Susceptibility to microbial infection is strongly influenced by the efficacy of the host's immune response, which is known to fluctuate in animals depending on the time of day (termed circadian-regulated immunity). However, the mechanistic basis of this phenomenon is poorly understood. In a recent issue of PLoS Pathogens, Stone et al. describe how a component of the Drosophila melanogaster circadian machinery, the transcription regulator Timeless (TIM), mediates resistance to specific bacterial infections.

the reduced resistance of the D. melanogaster tim-null mutant to S. pneumoniae infection was caused by loss of phagocytic activity.

Previous studies have demonstrated that the circadian immune response of D. melanogaster is pathogen specific. In agreement with this, Stone et al. found that, compared with wild type, a D. melanogaster mutant lacking TIM was more sensitive to infection with Streptococcus pneumoniae and Serratia marcescens but not with Burkholderia cepacia or Salmonella enterica subsp. enterica serovar Typhimurium. Further investigations revealed that the resistance of wild-type flies to S. pneumoniae infection varied with the time of day and was positively correlated with TIM levels. In addition, wild-type flies depleted of TIM, as a result of constant light exposure, replicated the tim-null phenotype.
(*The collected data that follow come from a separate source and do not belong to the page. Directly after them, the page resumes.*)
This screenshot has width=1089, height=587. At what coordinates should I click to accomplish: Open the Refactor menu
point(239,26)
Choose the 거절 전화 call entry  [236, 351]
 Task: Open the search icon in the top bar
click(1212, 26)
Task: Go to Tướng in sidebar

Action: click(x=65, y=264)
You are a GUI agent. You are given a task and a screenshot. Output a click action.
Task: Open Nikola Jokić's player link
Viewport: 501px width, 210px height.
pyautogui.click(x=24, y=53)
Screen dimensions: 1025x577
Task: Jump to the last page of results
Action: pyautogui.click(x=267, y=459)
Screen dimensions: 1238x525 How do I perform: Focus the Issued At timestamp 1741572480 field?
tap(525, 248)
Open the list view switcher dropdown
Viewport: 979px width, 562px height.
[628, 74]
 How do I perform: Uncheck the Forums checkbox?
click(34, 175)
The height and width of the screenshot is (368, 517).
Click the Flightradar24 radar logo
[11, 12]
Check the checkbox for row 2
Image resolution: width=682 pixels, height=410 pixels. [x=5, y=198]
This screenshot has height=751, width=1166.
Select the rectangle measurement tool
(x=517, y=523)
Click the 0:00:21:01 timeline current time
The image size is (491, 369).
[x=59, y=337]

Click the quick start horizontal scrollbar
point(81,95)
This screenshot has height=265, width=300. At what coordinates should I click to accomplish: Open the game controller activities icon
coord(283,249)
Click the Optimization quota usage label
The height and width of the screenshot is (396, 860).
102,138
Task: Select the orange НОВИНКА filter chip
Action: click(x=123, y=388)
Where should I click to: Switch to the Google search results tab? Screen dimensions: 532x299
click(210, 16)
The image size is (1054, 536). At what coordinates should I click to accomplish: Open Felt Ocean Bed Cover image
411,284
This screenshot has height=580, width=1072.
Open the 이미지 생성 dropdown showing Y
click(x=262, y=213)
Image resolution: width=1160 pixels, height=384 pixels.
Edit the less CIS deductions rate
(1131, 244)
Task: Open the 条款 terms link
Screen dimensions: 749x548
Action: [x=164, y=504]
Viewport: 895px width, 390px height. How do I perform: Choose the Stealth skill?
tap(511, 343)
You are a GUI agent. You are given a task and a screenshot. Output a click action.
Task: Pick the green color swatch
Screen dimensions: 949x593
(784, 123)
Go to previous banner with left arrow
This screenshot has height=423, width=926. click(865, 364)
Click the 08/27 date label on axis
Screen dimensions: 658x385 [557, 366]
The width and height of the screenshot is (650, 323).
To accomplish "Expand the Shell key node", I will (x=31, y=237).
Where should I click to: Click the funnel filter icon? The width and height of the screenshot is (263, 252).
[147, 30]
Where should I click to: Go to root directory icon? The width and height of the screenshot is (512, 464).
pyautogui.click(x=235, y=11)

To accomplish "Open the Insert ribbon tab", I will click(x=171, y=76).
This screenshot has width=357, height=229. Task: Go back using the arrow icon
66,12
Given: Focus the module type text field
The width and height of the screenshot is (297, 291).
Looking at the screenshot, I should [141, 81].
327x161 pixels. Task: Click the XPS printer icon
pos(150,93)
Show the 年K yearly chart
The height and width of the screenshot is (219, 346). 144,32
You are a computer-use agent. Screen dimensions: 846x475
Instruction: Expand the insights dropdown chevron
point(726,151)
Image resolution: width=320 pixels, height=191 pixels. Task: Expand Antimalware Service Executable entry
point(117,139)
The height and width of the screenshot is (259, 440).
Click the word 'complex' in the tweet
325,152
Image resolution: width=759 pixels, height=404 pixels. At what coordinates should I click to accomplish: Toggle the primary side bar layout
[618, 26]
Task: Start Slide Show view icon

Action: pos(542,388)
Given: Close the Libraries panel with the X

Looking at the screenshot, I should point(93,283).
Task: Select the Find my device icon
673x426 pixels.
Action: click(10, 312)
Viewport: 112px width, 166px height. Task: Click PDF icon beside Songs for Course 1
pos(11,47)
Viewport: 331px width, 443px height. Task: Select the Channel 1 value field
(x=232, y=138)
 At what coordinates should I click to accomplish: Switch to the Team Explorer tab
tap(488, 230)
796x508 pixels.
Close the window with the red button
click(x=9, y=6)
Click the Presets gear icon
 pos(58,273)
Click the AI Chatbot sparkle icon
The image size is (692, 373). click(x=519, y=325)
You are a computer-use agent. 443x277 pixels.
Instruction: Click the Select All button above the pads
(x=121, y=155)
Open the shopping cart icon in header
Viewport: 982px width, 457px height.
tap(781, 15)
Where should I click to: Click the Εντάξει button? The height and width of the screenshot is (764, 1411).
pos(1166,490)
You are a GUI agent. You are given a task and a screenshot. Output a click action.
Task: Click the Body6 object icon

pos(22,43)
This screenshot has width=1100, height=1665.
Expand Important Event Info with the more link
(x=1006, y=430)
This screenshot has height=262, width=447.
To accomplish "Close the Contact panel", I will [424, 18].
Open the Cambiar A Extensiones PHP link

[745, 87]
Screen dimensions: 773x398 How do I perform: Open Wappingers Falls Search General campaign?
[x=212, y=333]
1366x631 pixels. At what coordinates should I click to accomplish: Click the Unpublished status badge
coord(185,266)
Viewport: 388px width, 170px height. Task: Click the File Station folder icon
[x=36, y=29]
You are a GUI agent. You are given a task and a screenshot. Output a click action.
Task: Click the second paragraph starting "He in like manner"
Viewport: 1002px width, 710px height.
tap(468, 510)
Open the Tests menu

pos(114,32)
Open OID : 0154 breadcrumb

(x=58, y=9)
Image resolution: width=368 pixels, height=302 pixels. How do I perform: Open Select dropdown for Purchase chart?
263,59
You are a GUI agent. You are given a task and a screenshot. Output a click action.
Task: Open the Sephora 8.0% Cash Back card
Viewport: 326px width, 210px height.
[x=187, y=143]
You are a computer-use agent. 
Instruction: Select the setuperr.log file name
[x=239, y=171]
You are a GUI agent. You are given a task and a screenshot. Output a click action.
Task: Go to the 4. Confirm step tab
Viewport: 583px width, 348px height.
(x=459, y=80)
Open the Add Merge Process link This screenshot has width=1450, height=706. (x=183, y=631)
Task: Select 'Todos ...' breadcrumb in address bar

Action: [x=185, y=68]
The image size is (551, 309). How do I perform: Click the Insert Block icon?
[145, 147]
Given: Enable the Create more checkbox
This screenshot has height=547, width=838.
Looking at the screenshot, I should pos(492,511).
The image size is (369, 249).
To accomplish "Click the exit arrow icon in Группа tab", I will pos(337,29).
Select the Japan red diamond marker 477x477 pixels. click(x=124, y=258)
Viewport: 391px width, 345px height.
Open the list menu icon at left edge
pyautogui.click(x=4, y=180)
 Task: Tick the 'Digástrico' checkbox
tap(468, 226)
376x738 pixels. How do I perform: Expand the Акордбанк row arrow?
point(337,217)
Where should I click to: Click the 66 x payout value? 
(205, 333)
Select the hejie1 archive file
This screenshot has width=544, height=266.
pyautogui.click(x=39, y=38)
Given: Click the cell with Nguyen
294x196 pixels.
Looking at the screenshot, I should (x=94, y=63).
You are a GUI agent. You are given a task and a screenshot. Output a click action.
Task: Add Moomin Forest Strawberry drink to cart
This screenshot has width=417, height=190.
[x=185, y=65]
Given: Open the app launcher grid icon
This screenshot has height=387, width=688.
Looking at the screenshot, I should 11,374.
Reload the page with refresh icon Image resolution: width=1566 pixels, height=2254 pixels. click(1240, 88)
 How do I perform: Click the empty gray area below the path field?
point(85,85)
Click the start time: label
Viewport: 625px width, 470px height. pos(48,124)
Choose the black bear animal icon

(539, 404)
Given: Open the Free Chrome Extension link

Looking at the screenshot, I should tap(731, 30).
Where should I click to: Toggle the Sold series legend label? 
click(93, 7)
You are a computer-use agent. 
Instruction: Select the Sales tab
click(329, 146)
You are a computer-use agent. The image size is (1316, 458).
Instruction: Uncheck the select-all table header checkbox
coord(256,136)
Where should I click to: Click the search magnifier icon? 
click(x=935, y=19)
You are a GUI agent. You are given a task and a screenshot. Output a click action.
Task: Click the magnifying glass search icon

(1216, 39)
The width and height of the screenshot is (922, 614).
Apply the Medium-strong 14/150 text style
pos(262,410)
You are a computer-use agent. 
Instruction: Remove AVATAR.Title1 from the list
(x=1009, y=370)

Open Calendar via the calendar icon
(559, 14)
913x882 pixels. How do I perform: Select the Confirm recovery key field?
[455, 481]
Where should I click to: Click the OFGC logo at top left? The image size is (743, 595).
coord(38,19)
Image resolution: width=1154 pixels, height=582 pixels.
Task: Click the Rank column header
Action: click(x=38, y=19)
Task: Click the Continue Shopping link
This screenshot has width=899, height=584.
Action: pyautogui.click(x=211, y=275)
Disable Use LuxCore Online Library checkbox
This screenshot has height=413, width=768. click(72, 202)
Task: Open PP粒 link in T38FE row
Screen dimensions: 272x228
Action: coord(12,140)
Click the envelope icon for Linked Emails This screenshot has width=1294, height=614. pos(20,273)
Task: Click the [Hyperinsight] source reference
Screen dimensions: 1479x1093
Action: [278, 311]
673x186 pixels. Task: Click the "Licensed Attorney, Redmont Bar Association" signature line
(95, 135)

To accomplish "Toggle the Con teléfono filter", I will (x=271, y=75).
How does TIM regulate resistance to infection? The authors found that two of the three major immune defence pathways in D. melanogaster — the generation of reactive oxygen species through melanization, and antimicrobial-peptide synthesis — were not circadian-regulated responses. By contrast, the ability of D. melanogaster to phagocytose Staphylococcus aureus did follow a circadian rhythm, being low during the day and high at night, and this effect was TIM dependent. TIM appears to stimulate a bacterium-specific step of phagocytosis, such as substrate recognition or receptor binding, as the presence of TIM did not upregulate phagocytosis of Escherichia coli. Finally, the authors were able to demonstrate that the reduced resistance of the D. melanogaster tim-null mutant to S. pneumoniae infection was caused by loss of phagocytic activity.

Taken together, these data indicate that phagocytosis in D. melanogaster is circadian regulated and are certain to spur further research in this poorly explored facet of infection biology.